Velocity • Durability

AI driving data center – and storage – transformation

AI driving data center – and storage – transformation

Source: Chris Mellor — (Block and Files)

Research house Silicon Angle says the Gen AI surge is driving an evolution away from traditional data centers to ones that are accelerated and far more scalable, and have an agentic control plane.

These are, its study says, AI factories, and the data center technology stack is “flipping away from general CPU-centric systems to GPU-centric accelerated compute, optimized for parallel operations and purpose built for artificial intelligence.”

This switchover is happening because traditional data centers can’t support Gen AI workloads and automated governed data planes built for AI throughput at massive scale. Thse workloads need AI factrories that “transform raw data into versatile AI outputs – for example, text, images, code, video and tokens – through automated, end-to-end processes. Those processes integrate data pipelines, model training, inference, deployment, monitoring and continuous improvement so intelligence is produced at massive scale,” Silicon Angle writes.

In these types of systems, the analysts write, storage is disaggregated by default. “High-performance I/O uses NVMe and parallel file systems for checkpointing and shard reads. Less active tiers use cheaper object stores for datasets, models and artifacts; archive tiers retain lineage and snapshot versions. Ultra-high-performance data movers prefetch and stage data to keep GPUs busy with small files and metadata prioritized to keep data flowing.”

Most enterprise-type organizations won’t build their own AI factories. Instead “they will consume application programming interfaces and software built on top by firms such as OpenAI, Anthropic PBC, other AI labs and cloud players.” Silicon Angle suggests “enterprise AI will be adopted through access to mega AI factories via APIs and connectors with a software layer that hides underlying primitives and tools complexity that live under the hood.”

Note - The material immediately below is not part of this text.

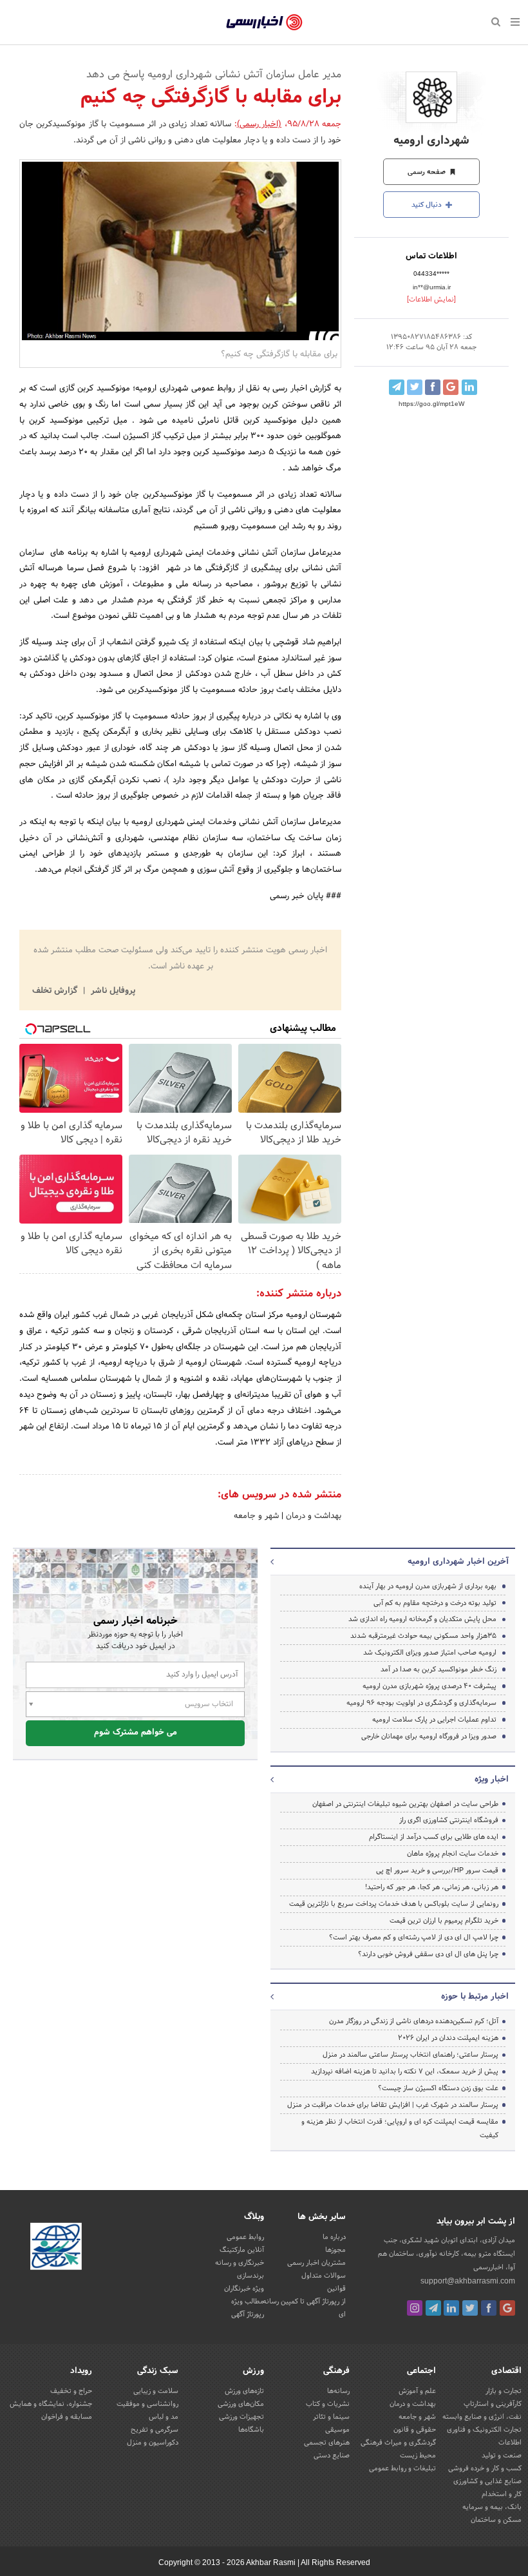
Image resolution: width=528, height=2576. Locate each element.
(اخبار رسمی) (259, 124)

This is a devastating outlook for on-prem AI factories, saying that, basically, they won’t exist. Hmm. We think that concerns over proprietary, private data exposure may be being downplayed here, and that, if you take generalized AI training out of the equation, mini-AI factories could well exist in enterprise-level organizations.

Looking at this from the storage system point of view, which suppliers are well-positioned for such an AI factory future?

A quick run-down:

  • DDN – Deeply in bed with Nvidia and AI compute service suppliers and flush with $300 million of Blackstone private equity cash for AI-related development.
  • Dell – Has all the hardware and AI Data Platform needed but lacks disaggregated storage. Project Lightning should fix that.
  • NetApp – Has responded to this Silicon Angle picture with its AFX disaggregated array and AIDE software.
  • HPE – Has adopted disaggregated storage with its Alletra Storage MP line – and has the compute and networking needed. But we can’t see an AI data stack yet.
  • Hitachi Vantara – There is AI-related product news coming as this enterprise storage supplier rediscovers its mojo and is regaining lost ground fast. No disaggregated storage yet.
  • IBM – this mainframe locked-in customer base supplier is riding the AI train as hard as it can. No disaggregated storage hardware yet.
  • Pure Storage – Has adopted disaggregated storage with FlashBlade//EXA and has AI-focussed data set management ideas.
  • VAST Data – The pioneer of the AI factory storage approach, with its AI OS and DASE storage.
  • VDURA – It says its in the AI data factory game and has hired parallel file system developer Garth Gibson as its first chief technology and AI officer (CTAIO) to reinvent the storage stack for AI.
  • WEKA – It has the fast data delivery needed with its Neural Mesh and Augmented Memory Grid. But we don’t see any upper level AI data stack activity.

Cloud file services suppliers such as CTERA and Nasuni are racing towards using their stored data to feed customer’s AI data pipelines. Object storage suppliers, like Cloudian, MinIO and Scality are doing the same, with S3-over-RDMA a key base feature and AI data pipeline feature addition appearing in their roadmaps.

The main data protection vendors are adding AI data pipeline features along with a string dose of AI data cyber-resilience. Think Cohesity, Commvault, Rubrik and Veeam as examples.

Software-defined storage suppliers, ones with no hardware capability, have, in our view, a difficult time when trying to adopt a disaggregated storage hardware/software stack, as they have no access to disaggregated commodity hardware. To be precise, they can easily access the compute servers needed, but the storage nodes and the commodity-based fast internal networks to connect them to the compute nodes, together with the metadata control software needed, are different things entirely.

Sure, they can source a NVMe flash JBOD, stick an RDMA-capable NIC in it, and get themselves a fast network switch, but the metadata software is key, and is most decidedly not simple. Datacore, for example, has bought a parallel file system company, Arcastream, and an AI edge-focussed HCI supplier, Starwind. It’s getting its AI lego block pieces together but hasn’t yet got a fully formed offering.